Thursday , April 18 2024
1960s completists remember the long-deceased singer-songwriter's participation at Woodstock, even though he didn't make it into the movie.

“Black Sheep Boy” Tim Hardin Remembered on New Tribute Disc

1980 was a sad year for rock and roll. John Bonham drank himself to death, taking with him the legacy of Led Zeppelin. AC/DC’s Bon Scott died of alcohol poisoning. Joy Division’s Ian Curtis committed suicide. Darby Crash of The Germs OD’d and died. Most shocking of all, Mark David Chapman murdered John Lennon.

Last on the calendar, and almost forgotten among those legendary names and tragic lives, was singer-songwriter Tim Hardin, who died of a heroin overdose at the age of 39 on December 29, 1980 after a stop-and-start 1960s career followed by years of obscurity.

But Hardin was a big enough name even at the end of the ’60s to be invited to perform at Woodstock, and it isn’t only Woodstock completists who remember his participation in that most famous music event of all time, especially his drug-addled, uncertain, yet tender performance of one of his most famous songs, “If I Were a Carpenter.”

Joe Strummer called Hardin a “lost genius of music.” Patti Smith wrote in a memoir, “My brother gave us a new needle for our record player…we happily listened to Tim Hardin, his songs becoming our songs, the expression of our young love.” Singers ranging from Helen Reddy, Bobby Darin, and Rod Stewart to Johnny Cash, Joan Baez, and Mark Lanegan have recorded his songs. But while “If I Were a Carpenter” and “Reason to Believe” may still echo faintly in the culture of pop music, the name Tim Hardin is spoken seldom today.

■ **Exercise tasks**
a) Answer these questions using the article on Tim Hardin:
(i) How old was Hardin when he died?
(ii) Which song did he perform at Woodstock?
(iii) Who called him a "lost genius of music"?
b) Return the passage of the Tim Hardin article word for word, starting with "But Hardin was" and going on through "spoken seldom today.".
c) Resume the article on Tim Hardin, picking up after its last sentence.
The entries are not needed for any of this.

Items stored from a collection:
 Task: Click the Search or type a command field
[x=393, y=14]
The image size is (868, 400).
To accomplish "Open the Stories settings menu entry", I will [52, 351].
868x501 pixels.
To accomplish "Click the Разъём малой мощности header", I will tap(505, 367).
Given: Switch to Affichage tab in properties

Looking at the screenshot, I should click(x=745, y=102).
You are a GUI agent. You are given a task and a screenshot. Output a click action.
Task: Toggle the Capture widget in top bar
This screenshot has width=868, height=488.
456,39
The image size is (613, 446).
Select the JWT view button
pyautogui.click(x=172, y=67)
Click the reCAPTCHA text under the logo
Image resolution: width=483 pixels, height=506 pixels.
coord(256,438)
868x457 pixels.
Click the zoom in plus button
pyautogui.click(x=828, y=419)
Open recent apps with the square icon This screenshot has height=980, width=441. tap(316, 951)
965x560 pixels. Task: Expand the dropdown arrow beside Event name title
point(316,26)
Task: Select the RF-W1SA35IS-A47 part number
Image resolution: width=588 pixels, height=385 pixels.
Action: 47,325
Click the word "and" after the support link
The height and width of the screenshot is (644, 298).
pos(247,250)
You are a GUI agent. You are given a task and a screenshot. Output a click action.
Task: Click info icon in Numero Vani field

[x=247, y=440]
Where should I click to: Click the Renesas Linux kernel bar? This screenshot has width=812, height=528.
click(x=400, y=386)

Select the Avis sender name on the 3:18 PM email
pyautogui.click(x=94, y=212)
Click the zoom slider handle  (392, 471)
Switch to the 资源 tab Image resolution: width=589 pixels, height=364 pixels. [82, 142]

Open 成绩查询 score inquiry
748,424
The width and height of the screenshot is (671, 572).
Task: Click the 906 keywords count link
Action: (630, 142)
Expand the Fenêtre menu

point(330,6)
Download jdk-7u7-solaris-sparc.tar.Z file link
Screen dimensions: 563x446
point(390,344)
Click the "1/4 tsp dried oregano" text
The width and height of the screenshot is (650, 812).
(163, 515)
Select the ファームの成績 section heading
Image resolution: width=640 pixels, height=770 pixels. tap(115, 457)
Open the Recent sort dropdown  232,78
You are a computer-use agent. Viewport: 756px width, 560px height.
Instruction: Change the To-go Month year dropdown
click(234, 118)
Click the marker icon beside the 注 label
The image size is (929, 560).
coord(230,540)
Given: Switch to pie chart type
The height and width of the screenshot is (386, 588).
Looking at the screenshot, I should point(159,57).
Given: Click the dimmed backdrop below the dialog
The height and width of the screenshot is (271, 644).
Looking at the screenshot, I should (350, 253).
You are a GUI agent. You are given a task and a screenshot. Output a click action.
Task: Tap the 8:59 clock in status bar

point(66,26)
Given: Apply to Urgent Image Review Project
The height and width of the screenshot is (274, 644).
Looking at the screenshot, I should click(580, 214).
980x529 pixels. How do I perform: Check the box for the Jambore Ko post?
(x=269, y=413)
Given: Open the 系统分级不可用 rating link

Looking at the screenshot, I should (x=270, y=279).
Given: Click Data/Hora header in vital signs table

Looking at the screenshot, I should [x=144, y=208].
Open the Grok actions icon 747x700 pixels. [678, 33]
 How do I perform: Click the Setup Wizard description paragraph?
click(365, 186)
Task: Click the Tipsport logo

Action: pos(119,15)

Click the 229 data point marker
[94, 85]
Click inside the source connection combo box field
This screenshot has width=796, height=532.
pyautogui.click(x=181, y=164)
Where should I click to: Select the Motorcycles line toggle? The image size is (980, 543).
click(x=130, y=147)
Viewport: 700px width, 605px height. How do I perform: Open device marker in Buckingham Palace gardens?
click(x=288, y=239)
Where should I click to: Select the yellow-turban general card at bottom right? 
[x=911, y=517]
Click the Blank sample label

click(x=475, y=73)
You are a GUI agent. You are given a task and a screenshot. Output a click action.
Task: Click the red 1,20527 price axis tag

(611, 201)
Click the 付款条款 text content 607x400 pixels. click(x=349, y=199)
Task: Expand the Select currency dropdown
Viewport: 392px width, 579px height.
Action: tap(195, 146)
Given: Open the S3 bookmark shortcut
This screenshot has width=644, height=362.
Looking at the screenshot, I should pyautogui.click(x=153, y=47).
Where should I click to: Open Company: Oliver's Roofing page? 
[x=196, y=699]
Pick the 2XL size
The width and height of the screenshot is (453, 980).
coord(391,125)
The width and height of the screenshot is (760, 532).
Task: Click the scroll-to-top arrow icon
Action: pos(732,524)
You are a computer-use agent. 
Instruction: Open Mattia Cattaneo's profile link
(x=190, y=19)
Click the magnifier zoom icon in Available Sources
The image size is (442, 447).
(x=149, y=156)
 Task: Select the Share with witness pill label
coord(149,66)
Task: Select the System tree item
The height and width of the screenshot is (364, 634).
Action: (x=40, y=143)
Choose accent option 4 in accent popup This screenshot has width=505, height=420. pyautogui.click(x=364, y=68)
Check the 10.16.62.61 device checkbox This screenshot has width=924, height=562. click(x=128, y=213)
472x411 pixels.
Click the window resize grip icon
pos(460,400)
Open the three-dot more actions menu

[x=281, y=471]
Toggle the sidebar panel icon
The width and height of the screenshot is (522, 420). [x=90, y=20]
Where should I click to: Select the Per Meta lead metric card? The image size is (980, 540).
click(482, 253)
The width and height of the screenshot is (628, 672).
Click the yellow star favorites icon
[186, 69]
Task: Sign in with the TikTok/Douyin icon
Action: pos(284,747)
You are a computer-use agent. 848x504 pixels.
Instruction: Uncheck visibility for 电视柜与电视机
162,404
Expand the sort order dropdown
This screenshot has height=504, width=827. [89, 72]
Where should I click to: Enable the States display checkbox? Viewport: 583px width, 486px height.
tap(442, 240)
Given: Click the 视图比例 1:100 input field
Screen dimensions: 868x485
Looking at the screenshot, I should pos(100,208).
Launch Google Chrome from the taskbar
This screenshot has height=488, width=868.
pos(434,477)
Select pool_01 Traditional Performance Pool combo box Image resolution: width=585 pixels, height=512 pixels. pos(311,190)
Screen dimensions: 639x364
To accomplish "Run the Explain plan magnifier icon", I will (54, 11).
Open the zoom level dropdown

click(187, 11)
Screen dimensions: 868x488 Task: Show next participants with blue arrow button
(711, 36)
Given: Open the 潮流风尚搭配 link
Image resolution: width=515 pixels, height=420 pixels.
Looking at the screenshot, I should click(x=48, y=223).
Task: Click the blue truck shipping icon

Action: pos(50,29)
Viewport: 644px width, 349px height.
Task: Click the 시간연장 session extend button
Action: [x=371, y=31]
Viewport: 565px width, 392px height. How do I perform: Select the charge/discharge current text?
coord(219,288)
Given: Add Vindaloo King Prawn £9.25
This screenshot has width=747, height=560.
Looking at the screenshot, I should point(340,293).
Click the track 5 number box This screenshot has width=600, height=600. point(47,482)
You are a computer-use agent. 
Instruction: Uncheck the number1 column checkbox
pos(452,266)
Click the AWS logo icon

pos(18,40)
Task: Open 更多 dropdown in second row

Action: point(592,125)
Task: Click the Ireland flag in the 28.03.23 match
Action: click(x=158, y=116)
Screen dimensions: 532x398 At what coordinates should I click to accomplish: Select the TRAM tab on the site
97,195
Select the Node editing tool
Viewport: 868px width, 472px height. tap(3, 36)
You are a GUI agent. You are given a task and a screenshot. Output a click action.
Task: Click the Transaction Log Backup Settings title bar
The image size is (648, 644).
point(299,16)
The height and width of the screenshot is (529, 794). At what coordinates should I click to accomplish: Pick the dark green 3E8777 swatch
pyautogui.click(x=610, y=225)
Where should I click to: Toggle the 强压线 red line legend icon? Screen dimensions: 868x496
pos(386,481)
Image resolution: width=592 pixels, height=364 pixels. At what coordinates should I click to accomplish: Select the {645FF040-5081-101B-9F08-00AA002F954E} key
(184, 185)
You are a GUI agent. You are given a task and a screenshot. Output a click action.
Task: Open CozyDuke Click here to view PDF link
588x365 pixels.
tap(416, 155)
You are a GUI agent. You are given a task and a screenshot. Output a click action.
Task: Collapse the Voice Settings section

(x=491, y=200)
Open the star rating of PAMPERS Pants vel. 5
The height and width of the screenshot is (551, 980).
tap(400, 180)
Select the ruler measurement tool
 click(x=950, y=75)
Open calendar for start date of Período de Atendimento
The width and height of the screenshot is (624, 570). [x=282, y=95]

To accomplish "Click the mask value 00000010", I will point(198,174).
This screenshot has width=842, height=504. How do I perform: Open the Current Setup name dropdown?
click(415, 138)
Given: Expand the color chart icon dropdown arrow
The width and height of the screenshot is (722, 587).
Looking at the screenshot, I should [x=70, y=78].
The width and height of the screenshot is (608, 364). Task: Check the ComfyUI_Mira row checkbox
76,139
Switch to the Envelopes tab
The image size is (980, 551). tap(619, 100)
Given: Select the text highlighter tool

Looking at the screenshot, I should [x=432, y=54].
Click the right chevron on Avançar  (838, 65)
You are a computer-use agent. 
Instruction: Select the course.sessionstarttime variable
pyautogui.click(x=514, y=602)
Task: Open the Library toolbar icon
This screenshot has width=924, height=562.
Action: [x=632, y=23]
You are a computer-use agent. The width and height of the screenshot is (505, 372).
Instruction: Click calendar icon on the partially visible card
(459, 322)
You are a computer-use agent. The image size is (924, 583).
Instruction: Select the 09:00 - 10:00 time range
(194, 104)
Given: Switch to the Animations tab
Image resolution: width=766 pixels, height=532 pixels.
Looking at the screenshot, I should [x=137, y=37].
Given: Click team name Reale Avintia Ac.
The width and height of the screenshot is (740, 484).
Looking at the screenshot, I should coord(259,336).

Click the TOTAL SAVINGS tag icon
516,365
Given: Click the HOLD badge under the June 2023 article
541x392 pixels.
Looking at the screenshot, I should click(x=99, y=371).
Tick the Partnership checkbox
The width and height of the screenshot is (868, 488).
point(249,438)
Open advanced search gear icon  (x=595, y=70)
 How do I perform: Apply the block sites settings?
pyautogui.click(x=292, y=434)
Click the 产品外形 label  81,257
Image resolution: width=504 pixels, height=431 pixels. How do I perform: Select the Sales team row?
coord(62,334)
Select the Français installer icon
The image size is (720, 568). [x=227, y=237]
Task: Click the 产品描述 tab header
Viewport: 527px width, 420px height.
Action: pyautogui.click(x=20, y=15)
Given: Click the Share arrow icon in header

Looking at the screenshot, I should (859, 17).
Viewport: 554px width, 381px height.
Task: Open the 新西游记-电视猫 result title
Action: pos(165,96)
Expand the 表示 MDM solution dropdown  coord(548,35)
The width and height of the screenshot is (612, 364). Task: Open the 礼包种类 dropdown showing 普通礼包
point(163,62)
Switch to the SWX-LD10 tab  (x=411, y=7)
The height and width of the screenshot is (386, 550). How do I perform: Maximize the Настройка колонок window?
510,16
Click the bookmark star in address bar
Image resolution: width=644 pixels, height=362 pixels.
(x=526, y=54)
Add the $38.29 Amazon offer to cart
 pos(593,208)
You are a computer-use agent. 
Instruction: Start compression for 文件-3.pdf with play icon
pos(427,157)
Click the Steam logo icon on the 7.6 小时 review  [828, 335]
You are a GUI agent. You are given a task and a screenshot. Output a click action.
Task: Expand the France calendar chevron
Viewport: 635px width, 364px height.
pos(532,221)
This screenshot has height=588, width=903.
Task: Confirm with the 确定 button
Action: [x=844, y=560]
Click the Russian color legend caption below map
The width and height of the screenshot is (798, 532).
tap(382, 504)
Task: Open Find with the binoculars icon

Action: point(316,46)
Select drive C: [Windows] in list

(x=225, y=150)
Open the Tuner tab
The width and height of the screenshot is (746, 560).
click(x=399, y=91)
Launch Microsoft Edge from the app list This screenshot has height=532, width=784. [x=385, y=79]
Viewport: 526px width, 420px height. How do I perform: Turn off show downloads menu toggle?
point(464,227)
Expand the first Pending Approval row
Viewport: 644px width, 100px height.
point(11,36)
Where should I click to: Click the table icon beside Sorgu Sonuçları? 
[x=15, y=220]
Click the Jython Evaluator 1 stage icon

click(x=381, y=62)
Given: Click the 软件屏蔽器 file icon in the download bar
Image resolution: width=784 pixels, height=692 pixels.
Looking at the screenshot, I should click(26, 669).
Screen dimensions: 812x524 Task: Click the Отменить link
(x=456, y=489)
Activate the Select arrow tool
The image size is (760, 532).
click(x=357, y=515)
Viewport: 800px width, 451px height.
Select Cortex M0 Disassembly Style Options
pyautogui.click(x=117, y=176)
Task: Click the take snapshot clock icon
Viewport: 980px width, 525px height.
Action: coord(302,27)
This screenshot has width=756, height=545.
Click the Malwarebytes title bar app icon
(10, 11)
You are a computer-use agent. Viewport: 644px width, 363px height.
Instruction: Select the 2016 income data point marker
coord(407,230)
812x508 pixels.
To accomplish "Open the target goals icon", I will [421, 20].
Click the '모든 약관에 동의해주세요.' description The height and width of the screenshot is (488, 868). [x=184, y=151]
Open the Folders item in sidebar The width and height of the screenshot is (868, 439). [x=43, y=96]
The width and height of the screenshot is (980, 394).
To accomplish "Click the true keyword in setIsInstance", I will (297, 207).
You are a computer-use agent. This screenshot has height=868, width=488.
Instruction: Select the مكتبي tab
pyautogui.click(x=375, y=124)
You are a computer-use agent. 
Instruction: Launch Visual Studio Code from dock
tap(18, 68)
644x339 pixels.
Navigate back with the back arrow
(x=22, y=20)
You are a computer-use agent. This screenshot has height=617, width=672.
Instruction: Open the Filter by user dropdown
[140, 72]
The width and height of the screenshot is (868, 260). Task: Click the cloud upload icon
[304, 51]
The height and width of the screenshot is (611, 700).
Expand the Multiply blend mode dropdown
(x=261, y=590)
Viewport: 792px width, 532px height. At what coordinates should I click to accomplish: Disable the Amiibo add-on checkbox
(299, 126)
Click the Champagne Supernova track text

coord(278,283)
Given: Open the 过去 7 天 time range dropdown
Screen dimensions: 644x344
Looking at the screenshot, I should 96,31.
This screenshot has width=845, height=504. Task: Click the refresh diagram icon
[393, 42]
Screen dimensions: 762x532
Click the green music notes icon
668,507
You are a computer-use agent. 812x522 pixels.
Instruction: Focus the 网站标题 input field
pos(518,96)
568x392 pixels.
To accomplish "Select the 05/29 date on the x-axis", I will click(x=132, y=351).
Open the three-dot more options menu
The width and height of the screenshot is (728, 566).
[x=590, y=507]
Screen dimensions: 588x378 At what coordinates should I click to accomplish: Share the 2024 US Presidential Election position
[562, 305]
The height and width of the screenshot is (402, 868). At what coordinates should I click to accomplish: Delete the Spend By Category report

■ **Final results**
a)
(i) 39
(ii) "If I Were a Carpenter"
(iii) Joe Strummer

b)
But Hardin was a big enough name even at the end of the ’60s to be invited to perform at Woodstock, and it isn’t only Woodstock completists who remember his participation in that most famous music event of all time, especially his drug-addled, uncertain, yet tender performance of one of his most famous songs, “If I Were a Carpenter.”

Joe Strummer called Hardin a “lost genius of music.” Patti Smith wrote in a memoir, “My brother gave us a new needle for our record player…we happily listened to Tim Hardin, his songs becoming our songs, the expression of our young love.” Singers ranging from Helen Reddy, Bobby Darin, and Rod Stewart to Johnny Cash, Joan Baez, and Mark Lanegan have recorded his songs. But while “If I Were a Carpenter” and “Reason to Believe” may still echo faintly in the culture of pop music, the name Tim Hardin is spoken seldom today.

c)
On February 12, Nigel Adams and his Full Time Hobby label, which put out 2006’s Dream Brother: The Songs of Tim and Jeff Buckley, are releasing Reason to Believe, a tribute disc with 13 Tim Hardin songs recorded by a variety of mostly moody, sometimes experimental-sounding artists, many of whom I’d never heard of before, but who include both Lanegan, who does the drug-themed “Red Balloon,” and Okkervil River – whose 2005 album Black Sheep Boy takes its name from a Hardin song – doing “It’ll Never Happen Again.”

Hardin recorded his folk songs with acoustic sounds and sparse arrangements, but the realizations on the new disc take his songs very far from their folk and blues roots, with quirky vocals, deep drones, and dense atmospherics that say unmistakably, “21st century.” How much they say “Tim Hardin” will be for fans to decide. Listen to the Smoke Fairies’ version of “Carpenter” here:

That’s not to say Tim Hardin was “just” a folk singer. He showed in his live performances and his many recordings of rhythm and blues classics that he was an accomplished interpreter of the blues as well. Many of these recordings, including “Seventh Son, “Nobody Knows You (When You’re Down and Out),” and “You Can’t Judge a Book by Its Cover,” can be found on Disc 2 of the Hardin collection Hang on to a Dream: The Verve Recordings.

Beyond that, music writer Barney Hoskyns in his informative liner notes to the new tribute album quotes both producer Gary Klein and Eagles songwriter J.D. Souther to the effect that Hardin was something akin to a jazz singer as well: “You could hear that he loved country music,” said Souther. “…But you could also hear that he loved jazz; he sang with this kind of fluid almost legato style that was not as angular as most of the bluegrass that I was listening to.”

Self-aggrandizing, Hardin was likely insecure as well; Hoskyns cites him boasting of being a better singer than Ray Charles and that Ray Charles himself had said so. Absent a self-esteem problem, it’s hard to imagine why an artist like Hardin would feel the need to make such a seemingly nonsensical statement. But whatever the exact nature of his personal demons, it’s clear Hardin was a pretty troubled troubadour.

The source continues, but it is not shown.